As it is shown in the last column of Tables 3 and 4, all the calculated VIF are less than 3, and as regards to the proposed critical value for VIF that is equal to 5.0, the information of none of the six used descriptors for both 3D7 and W2 models has multicollinearity with the other descriptors and the resulting models are acceptable.

Looking at the results of model development and validation (Table 5), we find that the values of R2 and MSE of the training set for both of 3D7 and W2 models are good and express the good fitness of the models. Nevertheless it is necessary to use validation and test set to check the prediction ability of the anti-malarial models.
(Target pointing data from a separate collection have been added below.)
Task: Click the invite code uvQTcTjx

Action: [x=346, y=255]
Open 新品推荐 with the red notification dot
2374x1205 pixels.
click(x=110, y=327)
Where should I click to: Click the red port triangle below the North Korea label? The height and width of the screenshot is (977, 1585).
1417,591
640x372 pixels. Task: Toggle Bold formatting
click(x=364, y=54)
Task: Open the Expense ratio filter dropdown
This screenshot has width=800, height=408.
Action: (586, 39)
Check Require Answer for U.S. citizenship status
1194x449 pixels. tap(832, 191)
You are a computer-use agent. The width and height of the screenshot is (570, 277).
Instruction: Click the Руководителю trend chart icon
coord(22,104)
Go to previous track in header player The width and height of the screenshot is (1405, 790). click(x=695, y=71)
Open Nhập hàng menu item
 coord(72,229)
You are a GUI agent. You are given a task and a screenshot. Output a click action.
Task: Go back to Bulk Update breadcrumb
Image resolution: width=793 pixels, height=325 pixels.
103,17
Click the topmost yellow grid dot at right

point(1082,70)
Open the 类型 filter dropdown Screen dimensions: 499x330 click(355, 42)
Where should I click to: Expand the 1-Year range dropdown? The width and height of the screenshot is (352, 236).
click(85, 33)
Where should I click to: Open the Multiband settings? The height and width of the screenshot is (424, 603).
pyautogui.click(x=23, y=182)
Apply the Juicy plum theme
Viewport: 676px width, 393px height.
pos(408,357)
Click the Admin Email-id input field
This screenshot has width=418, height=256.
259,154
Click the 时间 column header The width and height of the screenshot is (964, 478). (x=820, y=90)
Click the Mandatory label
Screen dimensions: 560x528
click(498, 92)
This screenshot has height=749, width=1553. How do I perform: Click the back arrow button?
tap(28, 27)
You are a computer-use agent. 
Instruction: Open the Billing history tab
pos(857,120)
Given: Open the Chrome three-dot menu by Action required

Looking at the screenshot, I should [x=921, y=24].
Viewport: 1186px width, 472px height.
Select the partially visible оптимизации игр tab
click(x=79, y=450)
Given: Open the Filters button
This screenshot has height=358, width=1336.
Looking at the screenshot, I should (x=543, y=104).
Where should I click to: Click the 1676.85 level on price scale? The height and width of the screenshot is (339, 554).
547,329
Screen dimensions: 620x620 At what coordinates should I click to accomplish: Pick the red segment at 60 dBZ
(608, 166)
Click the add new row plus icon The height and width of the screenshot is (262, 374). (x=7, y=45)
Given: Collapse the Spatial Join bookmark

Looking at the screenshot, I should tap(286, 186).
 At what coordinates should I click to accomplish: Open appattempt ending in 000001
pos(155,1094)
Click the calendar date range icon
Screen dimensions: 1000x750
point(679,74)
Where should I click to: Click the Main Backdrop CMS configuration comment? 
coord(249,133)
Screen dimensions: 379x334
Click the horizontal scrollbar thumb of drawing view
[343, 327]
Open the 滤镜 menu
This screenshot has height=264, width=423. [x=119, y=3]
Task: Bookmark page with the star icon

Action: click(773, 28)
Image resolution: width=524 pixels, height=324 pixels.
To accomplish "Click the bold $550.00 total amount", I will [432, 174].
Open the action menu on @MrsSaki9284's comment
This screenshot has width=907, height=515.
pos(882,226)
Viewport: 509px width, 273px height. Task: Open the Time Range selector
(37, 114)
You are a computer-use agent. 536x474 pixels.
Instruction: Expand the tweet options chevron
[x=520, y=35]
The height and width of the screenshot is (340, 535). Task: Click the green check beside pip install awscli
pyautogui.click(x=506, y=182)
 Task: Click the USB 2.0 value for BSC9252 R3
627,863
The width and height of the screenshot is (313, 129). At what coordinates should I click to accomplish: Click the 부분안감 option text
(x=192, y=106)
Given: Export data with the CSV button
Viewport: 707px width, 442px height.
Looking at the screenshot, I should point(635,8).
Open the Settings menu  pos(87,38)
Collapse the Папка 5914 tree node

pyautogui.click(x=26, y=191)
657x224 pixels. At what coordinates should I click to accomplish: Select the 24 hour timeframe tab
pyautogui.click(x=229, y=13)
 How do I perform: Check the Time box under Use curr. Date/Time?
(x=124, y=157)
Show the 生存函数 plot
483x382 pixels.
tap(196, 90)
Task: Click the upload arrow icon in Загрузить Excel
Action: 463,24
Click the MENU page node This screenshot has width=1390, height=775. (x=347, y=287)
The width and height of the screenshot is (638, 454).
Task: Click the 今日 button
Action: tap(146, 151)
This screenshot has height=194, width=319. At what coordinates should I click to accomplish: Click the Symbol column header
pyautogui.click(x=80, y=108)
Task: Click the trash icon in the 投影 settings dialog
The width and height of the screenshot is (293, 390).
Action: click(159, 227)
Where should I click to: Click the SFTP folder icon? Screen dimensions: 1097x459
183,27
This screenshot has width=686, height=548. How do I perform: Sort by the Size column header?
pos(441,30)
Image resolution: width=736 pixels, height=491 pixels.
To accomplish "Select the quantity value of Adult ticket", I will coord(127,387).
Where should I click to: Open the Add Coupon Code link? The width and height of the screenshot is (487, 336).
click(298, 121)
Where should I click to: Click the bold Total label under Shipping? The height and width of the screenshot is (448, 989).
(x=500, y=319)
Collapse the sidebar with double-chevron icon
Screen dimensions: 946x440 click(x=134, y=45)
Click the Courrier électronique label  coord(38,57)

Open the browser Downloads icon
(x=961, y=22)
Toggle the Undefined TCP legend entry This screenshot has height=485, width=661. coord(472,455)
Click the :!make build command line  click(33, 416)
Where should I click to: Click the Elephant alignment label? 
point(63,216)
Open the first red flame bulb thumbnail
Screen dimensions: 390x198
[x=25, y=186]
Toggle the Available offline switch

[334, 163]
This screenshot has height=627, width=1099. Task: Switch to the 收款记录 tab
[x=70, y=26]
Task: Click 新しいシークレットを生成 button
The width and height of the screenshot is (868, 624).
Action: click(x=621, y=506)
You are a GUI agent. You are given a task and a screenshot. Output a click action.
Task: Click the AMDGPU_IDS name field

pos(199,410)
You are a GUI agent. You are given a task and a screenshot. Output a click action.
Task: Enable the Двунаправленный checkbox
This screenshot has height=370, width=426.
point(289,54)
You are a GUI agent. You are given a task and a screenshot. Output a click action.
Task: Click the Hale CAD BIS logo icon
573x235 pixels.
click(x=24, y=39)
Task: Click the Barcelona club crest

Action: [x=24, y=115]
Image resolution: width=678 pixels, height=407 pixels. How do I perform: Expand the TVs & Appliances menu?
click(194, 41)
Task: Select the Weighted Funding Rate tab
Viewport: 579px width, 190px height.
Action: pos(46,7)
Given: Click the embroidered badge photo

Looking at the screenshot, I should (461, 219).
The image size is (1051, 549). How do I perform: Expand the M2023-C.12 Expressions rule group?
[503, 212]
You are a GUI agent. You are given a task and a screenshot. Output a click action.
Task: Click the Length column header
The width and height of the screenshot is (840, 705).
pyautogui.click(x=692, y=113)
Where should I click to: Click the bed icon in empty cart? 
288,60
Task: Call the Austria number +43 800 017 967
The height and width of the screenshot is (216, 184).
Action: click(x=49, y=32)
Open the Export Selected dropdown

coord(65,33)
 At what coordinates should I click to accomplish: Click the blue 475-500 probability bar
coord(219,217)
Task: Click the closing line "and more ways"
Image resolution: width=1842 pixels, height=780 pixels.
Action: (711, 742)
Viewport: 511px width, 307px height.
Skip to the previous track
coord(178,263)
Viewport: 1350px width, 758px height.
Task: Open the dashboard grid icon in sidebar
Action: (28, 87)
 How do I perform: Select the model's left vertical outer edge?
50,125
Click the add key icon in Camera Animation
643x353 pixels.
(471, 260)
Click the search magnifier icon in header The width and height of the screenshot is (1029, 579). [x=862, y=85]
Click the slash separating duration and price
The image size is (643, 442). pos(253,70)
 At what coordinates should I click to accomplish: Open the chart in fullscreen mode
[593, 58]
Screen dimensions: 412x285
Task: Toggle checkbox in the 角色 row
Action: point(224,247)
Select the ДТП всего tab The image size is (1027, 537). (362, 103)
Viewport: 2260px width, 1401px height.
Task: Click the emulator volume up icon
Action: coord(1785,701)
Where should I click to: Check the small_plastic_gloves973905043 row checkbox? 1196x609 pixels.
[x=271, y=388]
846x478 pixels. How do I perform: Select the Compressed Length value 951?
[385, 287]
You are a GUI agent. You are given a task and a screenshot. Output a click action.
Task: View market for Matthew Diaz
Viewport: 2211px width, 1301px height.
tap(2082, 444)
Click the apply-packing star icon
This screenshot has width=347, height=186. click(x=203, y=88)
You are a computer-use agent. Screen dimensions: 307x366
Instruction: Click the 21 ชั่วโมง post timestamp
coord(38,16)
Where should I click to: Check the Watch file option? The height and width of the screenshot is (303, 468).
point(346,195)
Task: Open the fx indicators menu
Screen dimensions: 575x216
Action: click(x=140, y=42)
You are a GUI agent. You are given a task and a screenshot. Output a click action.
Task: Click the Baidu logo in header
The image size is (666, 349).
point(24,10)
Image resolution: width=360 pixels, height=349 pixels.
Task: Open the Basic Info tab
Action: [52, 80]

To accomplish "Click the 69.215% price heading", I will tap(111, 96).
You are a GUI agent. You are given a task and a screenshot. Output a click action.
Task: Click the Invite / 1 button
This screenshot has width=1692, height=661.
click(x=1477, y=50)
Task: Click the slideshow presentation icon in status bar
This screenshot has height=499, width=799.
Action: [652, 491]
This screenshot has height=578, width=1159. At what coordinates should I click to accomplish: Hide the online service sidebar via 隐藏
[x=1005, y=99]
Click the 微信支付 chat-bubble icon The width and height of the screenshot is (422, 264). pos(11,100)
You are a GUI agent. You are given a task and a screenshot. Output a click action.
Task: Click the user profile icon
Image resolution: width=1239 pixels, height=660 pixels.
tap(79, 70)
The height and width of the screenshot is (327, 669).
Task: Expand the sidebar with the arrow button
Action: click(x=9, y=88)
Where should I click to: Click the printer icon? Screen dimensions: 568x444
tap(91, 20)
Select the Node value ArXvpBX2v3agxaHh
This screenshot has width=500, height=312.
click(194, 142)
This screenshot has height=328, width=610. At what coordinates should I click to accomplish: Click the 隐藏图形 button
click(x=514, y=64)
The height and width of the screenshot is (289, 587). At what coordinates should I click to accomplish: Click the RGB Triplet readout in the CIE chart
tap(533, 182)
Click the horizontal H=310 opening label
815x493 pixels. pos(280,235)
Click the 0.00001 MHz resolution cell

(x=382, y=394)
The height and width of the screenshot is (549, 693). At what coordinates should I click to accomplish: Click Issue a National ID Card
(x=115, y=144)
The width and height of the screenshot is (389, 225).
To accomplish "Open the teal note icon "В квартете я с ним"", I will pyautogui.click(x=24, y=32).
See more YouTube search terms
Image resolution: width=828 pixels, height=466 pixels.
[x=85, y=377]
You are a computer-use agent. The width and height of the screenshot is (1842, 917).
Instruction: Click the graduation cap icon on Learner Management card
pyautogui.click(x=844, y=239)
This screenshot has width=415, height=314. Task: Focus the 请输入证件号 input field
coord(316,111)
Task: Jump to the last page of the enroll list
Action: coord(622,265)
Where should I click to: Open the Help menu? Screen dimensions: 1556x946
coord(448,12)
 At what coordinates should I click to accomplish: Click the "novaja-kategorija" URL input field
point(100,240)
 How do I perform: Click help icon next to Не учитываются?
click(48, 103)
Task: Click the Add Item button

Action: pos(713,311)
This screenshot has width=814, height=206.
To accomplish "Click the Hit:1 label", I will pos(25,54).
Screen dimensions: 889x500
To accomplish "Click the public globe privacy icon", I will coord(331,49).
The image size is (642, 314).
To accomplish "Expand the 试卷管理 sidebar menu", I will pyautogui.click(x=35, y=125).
As can be seen in Table 5, the statistics of validation and test sets of the model suggested for inhibitory against 3D7 strain were excellent (R2val = 0.959, R2test = 0.920) and the values of MSE for the two validation and test data sets were also good (0.051 and 0.254, respectively). The model generated for inhibitory against W2 strain with R2val = 0.797 and R2test = 0.813 was acceptable and the MSE values of its validation and test data sets (0.290 and 0.740, respectively) were not good in case of test set. It is clear from the results that the anti-3D7 activity model with the excellent statistics values for training, validation, and test (R2train = 0.947, R2val = 0.959, R2test = 0.920) was better from the anti-W2 activity model and the latter was not very good but has acceptable performance which can be used for a brief estimation of activity against W2.

Also from the Williams plots (Fig. 3), it is clear that all the 33 compounds, except molecule No. 7 in W2 model have leverage values lower than the warning leverage. Also all the compounds were in the acceptable range of standardized residual (± 3σ). These results confirm that the prediction using six descriptors (which were selected by SMLR) in ANN models can be acceptable.

Also from the Williams plots (Fig. 3), it is clear that all the 33 compounds, except molecule No. 7 in W2 model have leverage values lower than the warning leverage. Also all the compounds were in the acceptable range of standardized residual (± 3σ). These results confirm that the prediction using six descriptors (which were selected by SMLR) in ANN models can be acceptable.

Conclusion

Malaria is a deadly infectious disease, which is prevalent especially in the tropical developing countries. Resistance to existing anti-malarial drugs is a factor forcing researchers to develop or modify the anti-malarial compounds. The QSAR study with highlighting the structure activity relationships which correlate the compounds’ structural features with the observed anti-malarial activities could be a suitable way to design and to modify anti-malarial compounds. Actually in silico drug design methods, such as QSAR, play an important role in the drug design process due to saving money and time.

In this research, the anti-malarial activity of 33 imidazolopiperazine derivatives was investigated at 3D7 and W2 strain, using QSAR method. The linear methods, such as MLR and PLS models was not suitable but non-linear ANN showed good performance. The statistical parameters were used to evaluate the results. The results of R2, MSE and leverage value showed that the prediction ability of ANN method for estimation of the anti-malarial activity in imidazolopiperazine compounds is good and can be used as a virtual tool for synthesis of analogous compounds.